Text →
▬▬▬▬▬▬▬▬▬▬

Day 6 in Countdown to Christmas

In keeping with nostalgic memories of Christmases past, I would like to share a story from my childhood with you today. As with most children, the spirit of giving was lost on me. But like most things in life, a traumatic incident will occur, embedding itself in our memories forevermore. It happened to me when I was eleven years old.

“I can’t wait for Christmas morning,” I twirled about the kitchen like a sugar plum fairy while my mother rolled gingersnaps. The house smelled wonderful, sugar and spice and everything nice. And from the living room, the heady scent of fresh pine drifted, making me delirious with delight. Outside, snow blanketed the ground, flurries swirling down on the pine branches like spools of angel hair. A white Christmas, I rubbed my hands together with glee, snatching up a cookie on the pan. The spices melted on my tongue, causing me to twirl all the faster.
“You know,” my mom looked up, her cheeks rosy from the oven, flour coating her blue apron. “Christmas isn’t all about presents under the tree. It’s about the spirit of giving and the birth of Baby Jesus. Didn’t you hear Father John’s sermon on Sunday, saying it’s better to give than receive?”
“I heard him,” I said, stealing another peek out the window to see how much snow had fallen. “It’s the same one he gives every year.”
Hearing the mailman, I ran to the door and opened it. A cold gush of air blew in, the howling wind swishing through the towering pines. The mailman handed me a stack of mail and bid me a Merry Christmas. “You too,” I all but slammed the door in his face, noticing the first letter in the stack had my name on it. Running off into the house, belting out a verse or two of Deck the Halls, I ripped the red envelope. It was from my aunt. Shaking out the card, not even bothering to read the verse, I frowned, turning it upside down. “No money, no green stuff to buy a gift,” I tossed the card on the table.

▬▬▬▬▬▬▬▬▬▬

Given entries →

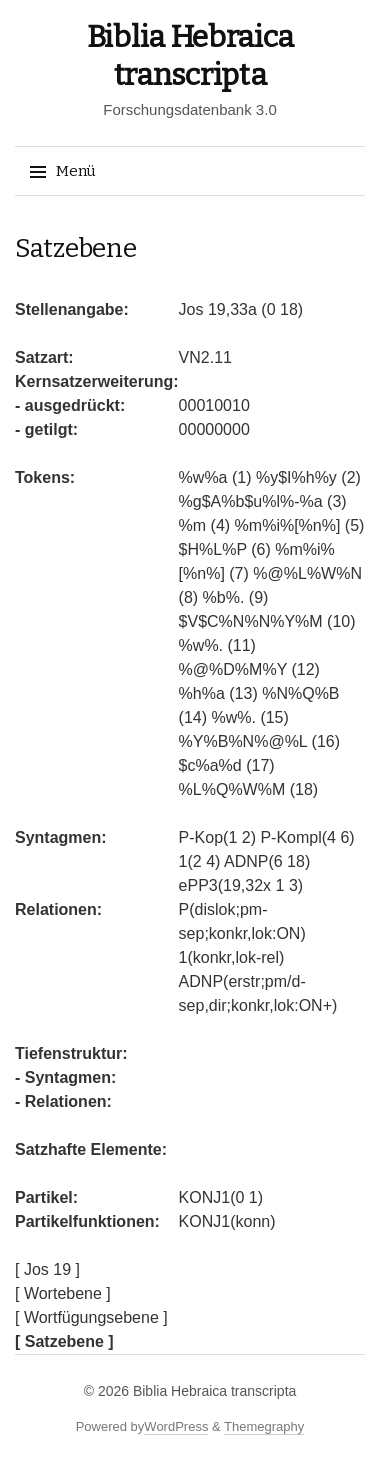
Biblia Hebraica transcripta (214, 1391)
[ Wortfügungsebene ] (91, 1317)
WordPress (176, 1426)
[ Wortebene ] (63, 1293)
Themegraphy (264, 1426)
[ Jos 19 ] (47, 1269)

▬▬▬▬▬▬▬▬▬▬

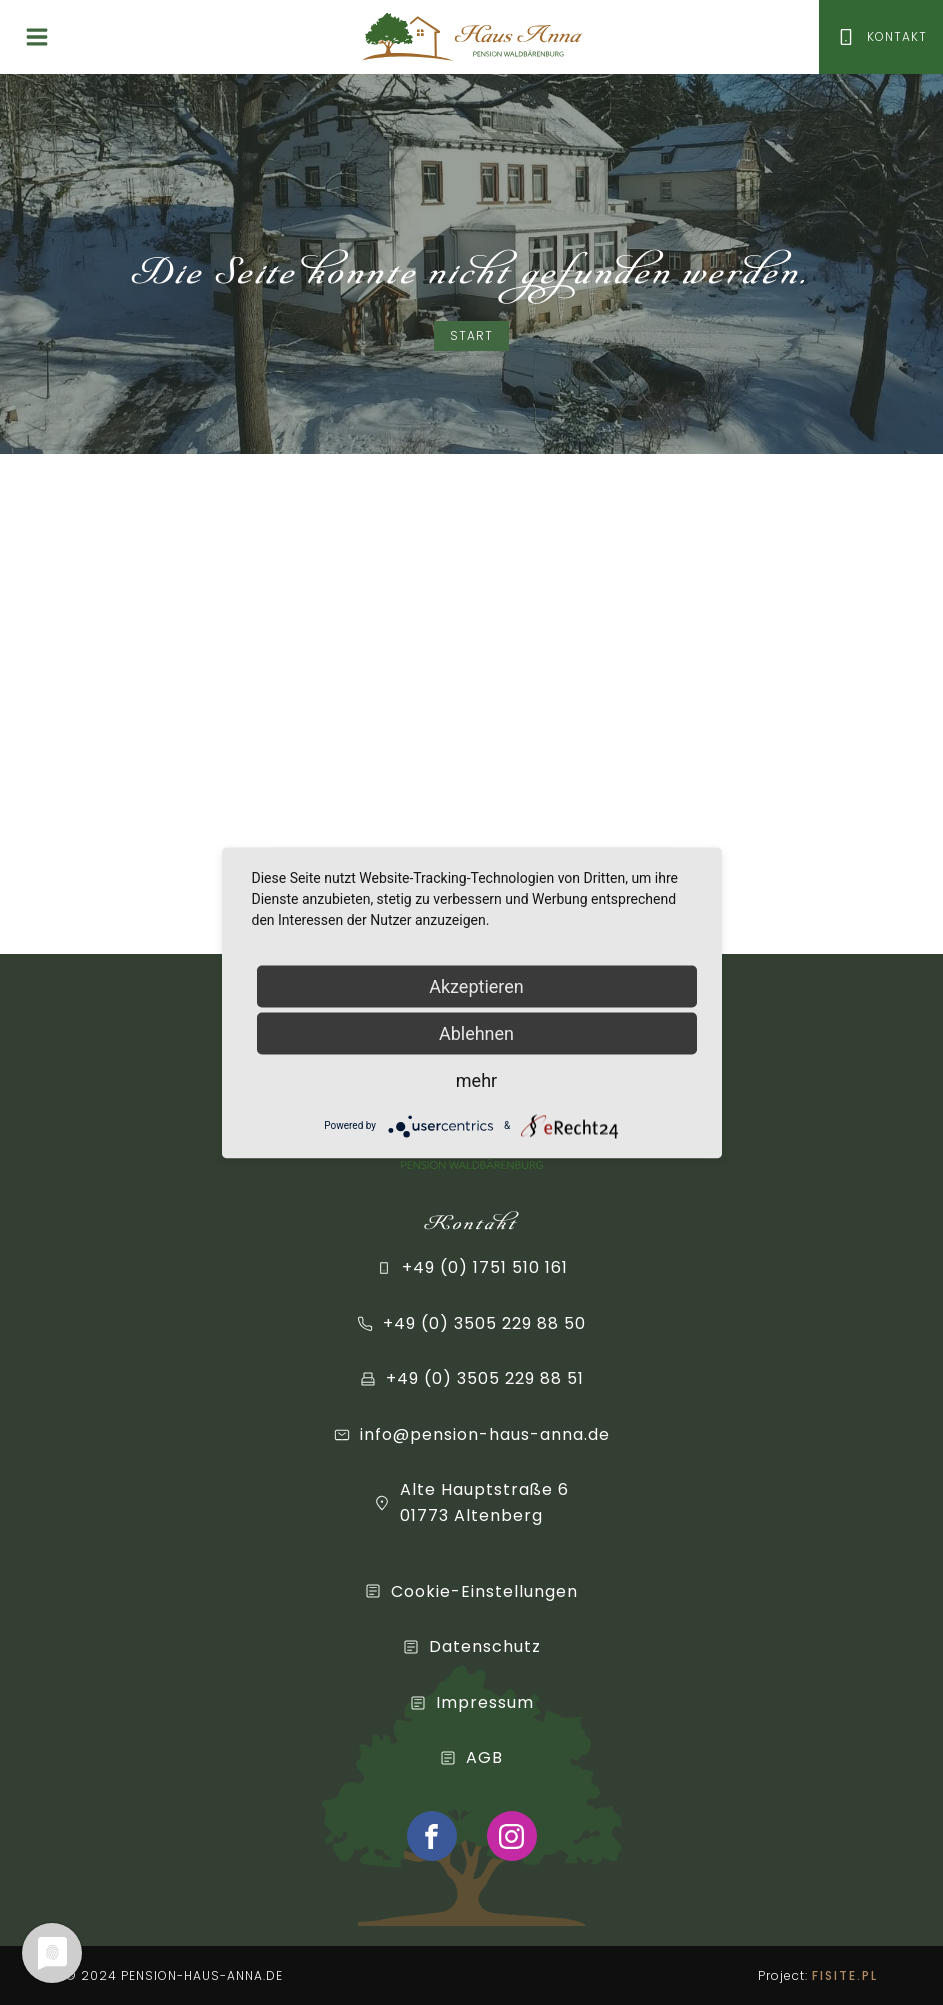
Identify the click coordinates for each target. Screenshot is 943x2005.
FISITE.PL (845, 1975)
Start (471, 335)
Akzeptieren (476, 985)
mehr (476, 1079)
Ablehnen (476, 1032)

▬▬▬▬▬▬▬▬▬▬

Tasks to complete →
A) In the Christmas story, how old was the narrator when the incident happened?
B) Write out everything in the Christmas story from "In keeping with" down to "all the faster.".

Responses per task →
A) Eleven years old.

B)
In keeping with nostalgic memories of Christmases past, I would like to share a story from my childhood with you today. As with most children, the spirit of giving was lost on me. But like most things in life, a traumatic incident will occur, embedding itself in our memories forevermore. It happened to me when I was eleven years old.

“I can’t wait for Christmas morning,” I twirled about the kitchen like a sugar plum fairy while my mother rolled gingersnaps. The house smelled wonderful, sugar and spice and everything nice. And from the living room, the heady scent of fresh pine drifted, making me delirious with delight. Outside, snow blanketed the ground, flurries swirling down on the pine branches like spools of angel hair. A white Christmas, I rubbed my hands together with glee, snatching up a cookie on the pan. The spices melted on my tongue, causing me to twirl all the faster.